I practice Inner Relationship Focusing (IRF) as developed by Ann Weiser Cornell


and Barbara McGavin. 

The article describes BASIC PRINCIPLES:

1. I am not my body: I am more than my body.

2. I can be completely fine, even if my body is uncomfortable or suffering.


3. My body is not my enemy.

4. My body stores old emotional pain. It may also moderate or conceal uncomfortable emotions.

5. My body is sentient and able to communicate with me.

6. My body has its own language and its own communication style.

7. Any physical sensation that comes during a Focusing session is relevant and always carries the
potential for a life forward shift.

8. Even chronic conditions can shift when approached with new awareness: the power of sensing
freshly.

Further this article describes SOME SPECIFIC APPROACHES, and develops on


Working with pain and other physical challenges.

A Journey with Experiential Therapy and Focusing. Joan Klagsbrun


How did I find Focusing? I sat in the front row as Gendlin led us through an intriguing
process of paying inward attention to the center of the body. I intuitively understood that
Gendlin was asking us to sense into the “lived body”- a personal repository of
experience and memory - more than the actual physical body. The objective was, as he
explained it, to get a sense of what we were “invisibly carrying.” He explained that there
were specific physical resonances that we experienced when we thought about a
situation, and these palpably felt feelings could lead us to new understandings. He
guided us in dialoguing with a kind of inner felt sense so that small new steps of change
could emerge. These steps released the tension inside, and opened doorways to
pursue new behaviors. Most importantly for me, the process brought a welcome sense
of calm, relief, and clarity.

In this paper I give some examples from my personal journey in experiential therapy
with Gendlin and I tell a brief history of Focusing.
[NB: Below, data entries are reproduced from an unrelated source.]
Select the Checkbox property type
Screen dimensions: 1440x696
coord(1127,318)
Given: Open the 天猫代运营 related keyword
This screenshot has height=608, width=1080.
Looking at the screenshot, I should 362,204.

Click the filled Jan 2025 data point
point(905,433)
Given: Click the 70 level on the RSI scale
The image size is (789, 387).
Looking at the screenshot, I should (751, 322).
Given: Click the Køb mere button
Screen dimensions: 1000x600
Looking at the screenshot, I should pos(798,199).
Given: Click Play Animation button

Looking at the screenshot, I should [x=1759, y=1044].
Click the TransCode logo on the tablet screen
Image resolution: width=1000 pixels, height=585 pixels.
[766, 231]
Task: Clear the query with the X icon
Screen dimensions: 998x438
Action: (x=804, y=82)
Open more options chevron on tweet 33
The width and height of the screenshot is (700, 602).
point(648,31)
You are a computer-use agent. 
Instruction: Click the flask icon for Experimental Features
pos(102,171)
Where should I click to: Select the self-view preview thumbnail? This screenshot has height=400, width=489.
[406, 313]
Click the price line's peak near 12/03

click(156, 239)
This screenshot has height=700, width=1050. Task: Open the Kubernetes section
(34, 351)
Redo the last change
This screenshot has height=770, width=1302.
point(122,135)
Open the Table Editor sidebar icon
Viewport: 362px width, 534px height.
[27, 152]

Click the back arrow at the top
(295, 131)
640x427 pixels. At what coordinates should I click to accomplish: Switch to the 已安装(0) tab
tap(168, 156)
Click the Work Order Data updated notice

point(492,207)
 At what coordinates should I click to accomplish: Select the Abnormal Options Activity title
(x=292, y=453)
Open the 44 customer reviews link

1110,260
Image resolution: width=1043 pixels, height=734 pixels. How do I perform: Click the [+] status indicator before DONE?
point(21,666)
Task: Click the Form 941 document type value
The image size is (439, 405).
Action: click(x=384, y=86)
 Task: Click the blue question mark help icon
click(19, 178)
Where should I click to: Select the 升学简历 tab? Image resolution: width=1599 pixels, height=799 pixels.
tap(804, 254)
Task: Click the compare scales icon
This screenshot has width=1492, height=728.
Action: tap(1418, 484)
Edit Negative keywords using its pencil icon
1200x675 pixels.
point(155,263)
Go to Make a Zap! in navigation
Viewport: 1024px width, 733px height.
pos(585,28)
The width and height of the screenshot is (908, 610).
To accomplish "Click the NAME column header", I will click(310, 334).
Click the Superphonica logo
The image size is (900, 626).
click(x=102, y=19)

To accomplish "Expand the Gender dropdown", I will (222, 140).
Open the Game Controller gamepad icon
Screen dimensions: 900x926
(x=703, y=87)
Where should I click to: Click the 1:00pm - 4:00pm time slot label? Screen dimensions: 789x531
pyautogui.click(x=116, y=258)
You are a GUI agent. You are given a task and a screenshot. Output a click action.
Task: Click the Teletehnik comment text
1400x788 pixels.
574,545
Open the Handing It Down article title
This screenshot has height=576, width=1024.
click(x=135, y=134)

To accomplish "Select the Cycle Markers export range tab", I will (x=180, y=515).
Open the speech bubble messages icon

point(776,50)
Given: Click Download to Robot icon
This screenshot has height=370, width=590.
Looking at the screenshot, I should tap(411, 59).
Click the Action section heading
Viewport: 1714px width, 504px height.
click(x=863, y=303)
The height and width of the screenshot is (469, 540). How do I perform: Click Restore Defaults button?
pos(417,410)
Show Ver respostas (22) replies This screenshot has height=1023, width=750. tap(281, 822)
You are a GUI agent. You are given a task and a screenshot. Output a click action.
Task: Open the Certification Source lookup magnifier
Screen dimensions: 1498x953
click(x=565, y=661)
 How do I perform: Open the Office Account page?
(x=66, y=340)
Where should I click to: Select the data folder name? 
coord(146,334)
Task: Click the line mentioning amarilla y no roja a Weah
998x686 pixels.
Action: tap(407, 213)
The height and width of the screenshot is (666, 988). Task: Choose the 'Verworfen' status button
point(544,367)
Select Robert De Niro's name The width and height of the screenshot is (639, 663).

Further I describe client experiences with Focusing in the context of Experiential


therapy. 

The first step of Focusing called “Clearing a Space” is an important experiential subskill.
The paper gives examples from clinical practice and illustrates how clearing a space
enables to deal with fear.

Focusing is an experiential method of working with personal problems, but it can also be
a catalyst for increasing joy, appreciation, gratitude, happiness, love, and well-being. 

This paper will help you to explore the different realms of experiences of yourself and your clients.
Questions

Can you identify a situation where you have felt a direct connection between experience and
embodiment? How would you describe your “bodily felt experience”?

Take one idea or an example from a paper in this section that touched you particularly strongly. What
was it about this idea or example that makes it important to you? How did that resonate in your body?

I remember one of our formation program was to be attune to our bodily experience. It was an exercise
to be familiar with our body, may it be internal and external, expression and movement. In the activity, I
was able to pinpoint my bodies that was over use and need of attention. I was able to write it in my
journal and express it through drawings. I realized, some parts of me entails emotional attachment and
past baggage-s that keeps me weak and felt insecure at some point. Through meditation and silencing, I
was able to reconcile my body as if I am talking sense with my own skin and bone; at that point, I was
able to reconcile myself.

“My body stores old emotional pain. It may also moderate or conceal uncomfortable emotions.” this
struck me the most; it is true that the body of mine, is a storage of emotional pain which somehow
resonates and triggering some impulsive and expulsive emotions. For me, it is important to relate this
because once we have this physical trauma, which of course brings back old emotions, what is very
important that I am aware of this and able to balance it out as much as possible.